Je tiens à rendre spécialement hommage ici à des auteurs tels que Christine Sourgins, Kostas Mavrakis ou Aude de Kerros pour le travail qu’ils accomplissent sur ce terrain depuis de nombreuses années, un travail dont on voit bien qu’il commence à porter ses fruits au point que certains intellectuels médiatiques tels que Luc Ferry se retrouvent de fait aux côté d’un Jean Clair et n’hésitent plus à remettre en cause la loi du silence et le terrorisme intellectuel qui visent à rompre le fil du temps et de la tradition.

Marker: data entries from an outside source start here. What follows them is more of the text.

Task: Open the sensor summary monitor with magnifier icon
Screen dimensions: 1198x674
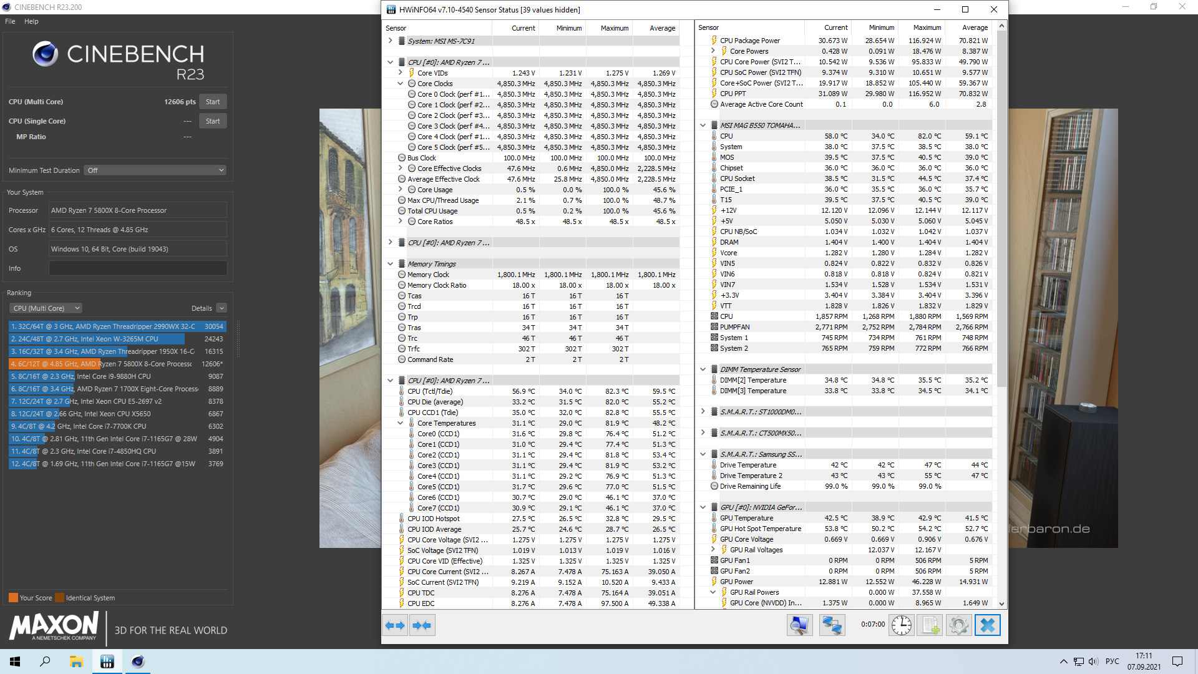Action: coord(799,625)
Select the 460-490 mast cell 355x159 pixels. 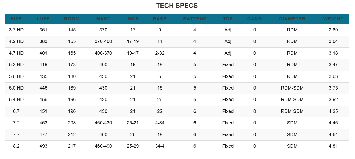tap(103, 146)
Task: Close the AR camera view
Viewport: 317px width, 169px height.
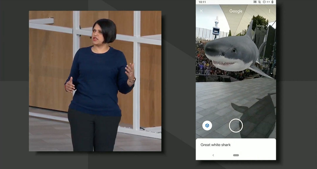Action: [201, 11]
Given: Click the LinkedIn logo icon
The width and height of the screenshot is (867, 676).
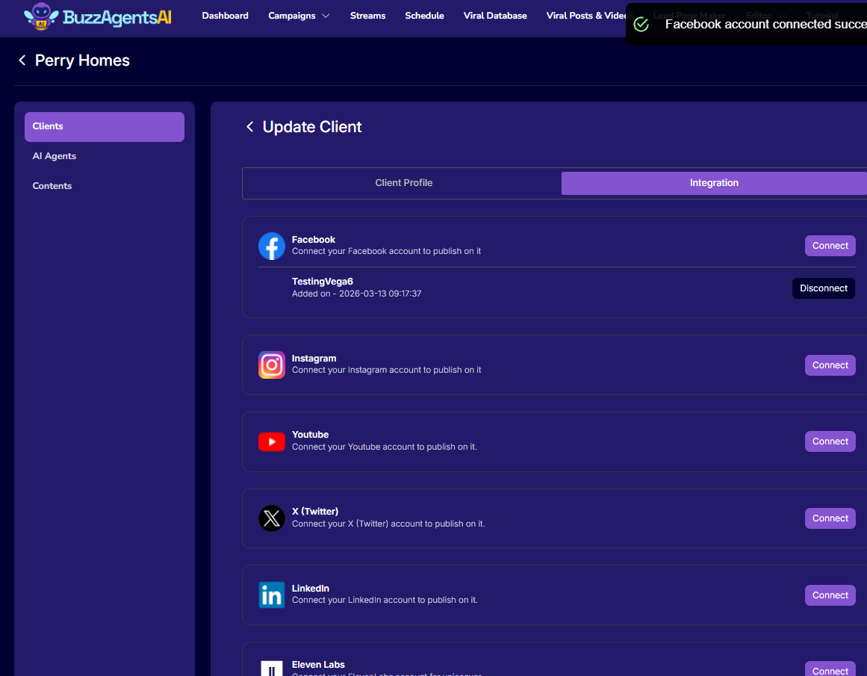Looking at the screenshot, I should click(x=272, y=595).
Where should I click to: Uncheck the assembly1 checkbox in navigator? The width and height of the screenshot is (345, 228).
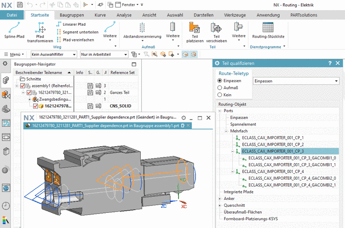click(x=23, y=86)
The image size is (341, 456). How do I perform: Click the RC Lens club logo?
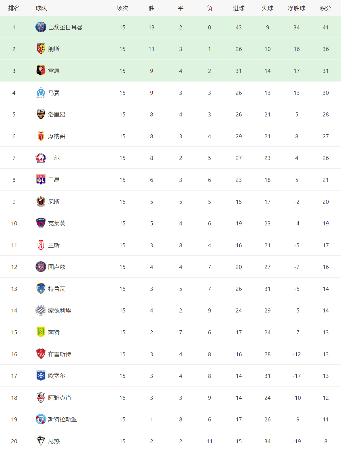click(x=41, y=49)
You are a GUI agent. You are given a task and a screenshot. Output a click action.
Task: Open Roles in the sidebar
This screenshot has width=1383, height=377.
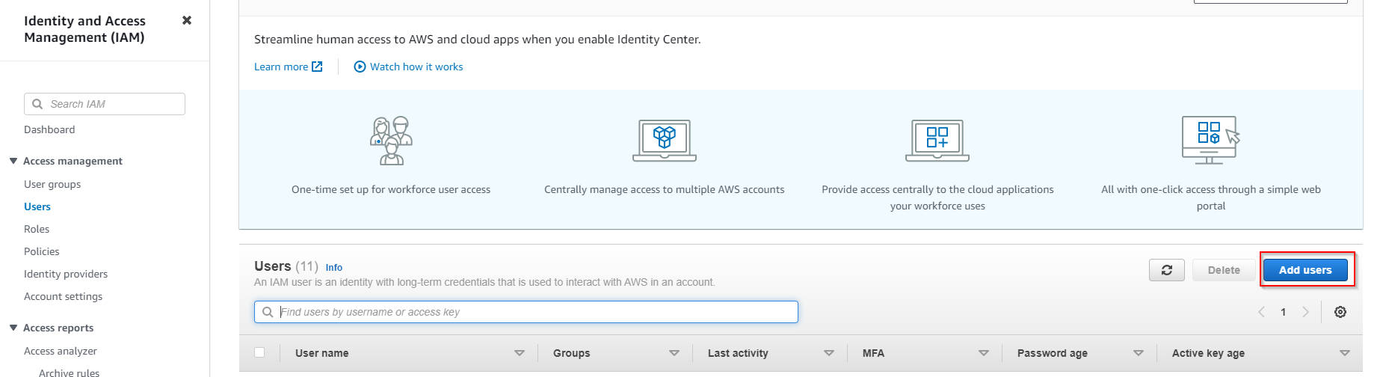tap(37, 229)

Comme l’écrivaient Aude de Kerros et Christine Sourgins dans le numéro 69 de la Nouvelle Revue d’Histoire, publié en novembre 2013 :
« Comprendre libère. Le terrorisme intellectuel fondé sur la sidération n’opère plus. Les systèmes totalitaires sanglants ou intellectuels s’effondrent quand ils n’inspirent plus la peur ou quand la foi fait défaut. »
J’ai simplement résumé en quelques mots l’esprit dans lequel nous abordons aujourd’hui la nécessaire reconquête de notre univers esthétique. Merci à vous tous de nous avoir rejoints, votre présence est pour nous un magnifique encouragement. Merci aux différents intervenants qui ont accepté d’être des nôtres dans le combat long et difficile qui doit nous permettre de rester nous-mêmes dans le chaos contemporain.